Mindy said. “I can’t say I’m happy when I’m successful, but I do feel that those who want the truth deserve to have it.”
“Your dear great-grandmother was exactly the same way. People can say what they want about her, but I personally thought her one of the sanest, as well as the most generous, ladies of my acquaintance. You remind me of her.”
“Thank you,” Mindy said. “I still miss her.”
They parted with mutual compliments, and Mindy drove away, aware of a day with nothing scheduled. She went home and changed into dance clothes, then drove to the studio, where she knew her favorite instructor in American Tribal Fusion-style belly dancing was teaching a class in improvisation, which meant she could zone out mentally.
Weird. She’d nailed another lying, cheating parasite, but she felt like she’d lost the case. No, more like she’d missed something important. But she knew she hadn’t. Mrs. Haskell hadn’t wanted details about Haskell’s business dealings. She’d wanted to know if her suspicions of infidelity were true or not. And Mindy had unfortunately discovered the truth.
She knew what it was—she was still thinking about Red Hot. And not just thinking. When she’d gone through her cell to dump the bad pictures of Haskell and transfer the others to her archive in the Cloud, she’d kept all those shots of Red Hot.
A hard session of dance felt good, but her inner dog was restless, ready to pop out and howl. Mindy was restless, too, trying to get that guy out of her mind.

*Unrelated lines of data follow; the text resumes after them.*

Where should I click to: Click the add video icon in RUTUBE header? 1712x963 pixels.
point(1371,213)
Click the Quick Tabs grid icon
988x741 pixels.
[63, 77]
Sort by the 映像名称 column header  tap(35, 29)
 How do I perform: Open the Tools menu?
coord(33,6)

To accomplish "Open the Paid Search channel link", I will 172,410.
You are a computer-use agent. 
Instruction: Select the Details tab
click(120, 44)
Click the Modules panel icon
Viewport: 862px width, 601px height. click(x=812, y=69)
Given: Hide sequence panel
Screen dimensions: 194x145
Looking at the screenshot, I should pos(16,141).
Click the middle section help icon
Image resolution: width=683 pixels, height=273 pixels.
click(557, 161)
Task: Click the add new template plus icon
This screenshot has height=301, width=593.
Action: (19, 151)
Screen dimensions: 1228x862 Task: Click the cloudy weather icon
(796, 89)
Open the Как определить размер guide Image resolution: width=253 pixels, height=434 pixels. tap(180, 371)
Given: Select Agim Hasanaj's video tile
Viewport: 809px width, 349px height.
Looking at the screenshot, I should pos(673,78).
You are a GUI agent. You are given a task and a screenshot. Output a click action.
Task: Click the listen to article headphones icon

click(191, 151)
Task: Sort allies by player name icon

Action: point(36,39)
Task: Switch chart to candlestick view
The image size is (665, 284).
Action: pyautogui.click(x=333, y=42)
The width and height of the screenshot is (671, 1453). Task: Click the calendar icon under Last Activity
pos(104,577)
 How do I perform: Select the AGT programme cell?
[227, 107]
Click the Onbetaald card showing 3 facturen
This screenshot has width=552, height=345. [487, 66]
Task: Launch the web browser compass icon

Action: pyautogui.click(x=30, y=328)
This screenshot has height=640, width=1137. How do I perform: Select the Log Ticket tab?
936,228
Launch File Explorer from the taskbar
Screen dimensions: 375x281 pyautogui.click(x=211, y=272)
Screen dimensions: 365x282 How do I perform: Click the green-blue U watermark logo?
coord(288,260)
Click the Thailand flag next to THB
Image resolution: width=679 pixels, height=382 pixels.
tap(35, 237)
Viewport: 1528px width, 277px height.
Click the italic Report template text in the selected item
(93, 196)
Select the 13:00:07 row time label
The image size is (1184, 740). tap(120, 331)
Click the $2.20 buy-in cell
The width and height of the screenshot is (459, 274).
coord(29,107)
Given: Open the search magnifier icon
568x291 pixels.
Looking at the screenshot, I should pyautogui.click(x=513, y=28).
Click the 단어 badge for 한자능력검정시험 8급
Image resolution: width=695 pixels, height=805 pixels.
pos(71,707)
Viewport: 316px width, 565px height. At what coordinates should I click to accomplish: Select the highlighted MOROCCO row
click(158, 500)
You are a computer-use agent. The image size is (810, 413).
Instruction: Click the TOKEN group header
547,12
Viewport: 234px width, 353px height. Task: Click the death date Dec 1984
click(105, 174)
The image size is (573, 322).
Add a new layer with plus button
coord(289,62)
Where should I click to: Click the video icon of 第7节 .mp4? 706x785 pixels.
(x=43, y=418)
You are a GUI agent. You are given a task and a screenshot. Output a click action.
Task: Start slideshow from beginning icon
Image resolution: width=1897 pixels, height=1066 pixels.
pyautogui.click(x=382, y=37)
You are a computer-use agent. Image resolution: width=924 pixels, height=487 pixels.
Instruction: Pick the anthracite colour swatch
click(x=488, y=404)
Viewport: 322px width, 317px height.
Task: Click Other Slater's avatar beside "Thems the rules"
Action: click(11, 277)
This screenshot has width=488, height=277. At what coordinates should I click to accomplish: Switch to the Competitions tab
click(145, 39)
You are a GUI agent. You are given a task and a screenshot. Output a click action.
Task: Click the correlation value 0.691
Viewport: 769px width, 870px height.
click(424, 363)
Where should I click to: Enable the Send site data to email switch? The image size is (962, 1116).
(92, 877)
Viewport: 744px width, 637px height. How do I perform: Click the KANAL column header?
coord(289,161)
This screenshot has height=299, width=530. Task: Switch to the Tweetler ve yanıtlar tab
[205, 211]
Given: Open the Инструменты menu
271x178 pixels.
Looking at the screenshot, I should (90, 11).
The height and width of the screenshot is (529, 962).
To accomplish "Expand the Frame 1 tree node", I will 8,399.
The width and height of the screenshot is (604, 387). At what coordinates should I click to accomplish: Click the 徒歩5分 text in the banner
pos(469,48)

Maybe it was time for a trip somewhere new, somewhere she’d never been. That might help her clear her head.
Her cell beeped.
She stared down in surprise at a message from Mrs. Haskell, asking her to call at her earliest convenience.
“Wow, another mistress?” she asked the wall. “Haskell sure doesn’t waste any time!”
* * *
“There seems to be a new wrinkle,” Dennis’s old Signal Corps unit mate, Greg Ling, said as they sat down at a far table in a West End coffee shop. “Peretti and Sloane are checking out some new information as fast as they can, but what you need to know right now is that Haskell’s wife has apparently decided to throw lawyers at him in divorce.”
“Why?”
“Cheating on her.”
Dennis remembered the angry blonde at the resort. “Right.”
Greg leaned toward Dennis. “Sloane says that if everything checks out, we might need you to go talk her down—her and her unlicensed P.I., who sailed completely under the radar. But seems to have dug up more bones than our entire team.”
“ I have to talk to them? Won’t that blow my cover as Dan Moore, rich idiot?”
“I’ve got to be at the airport to shadow Torvaldsen, who’s due at LAX in an hour, Sloane and Peretti are trying to nail down these new leads, and there is no one else we can bring in right now. Anyway, it should make it easier for the wife if you go explain your cover. Convince her to sit tight, and the P.I. to cooperate with us, just until we can get this wrapped up. We can’t let Haskell get spooked until we nail him—and the rest of his rats—before they jump ship.”
Dennis sighed. This job had gone FUBAR, as far as he was concerned, beginning that next morning when he hadn’t found the mysterious Payton anywhere—and further, no one knew who she was or what party she’d belonged to. Then Haskell had come slamming out of his suite in a rotten mood, pressuring Dennis for a check over a gentleman’s agreement, no contracts between friends, right?
Dennis had found it harder than ever to concentrate on Haskell’s crap when his mind kept zapping straight back to the hotel bedroom and that amazing woman. And every time he thought of her, his tiger stirred, distracting him further.
Head in the game! The sooner he got hard evidence on Haskell, the sooner this damn thing would be over and done with.
“All right. I’ll go,” he said to Greg. “Let’s get this wrapped.”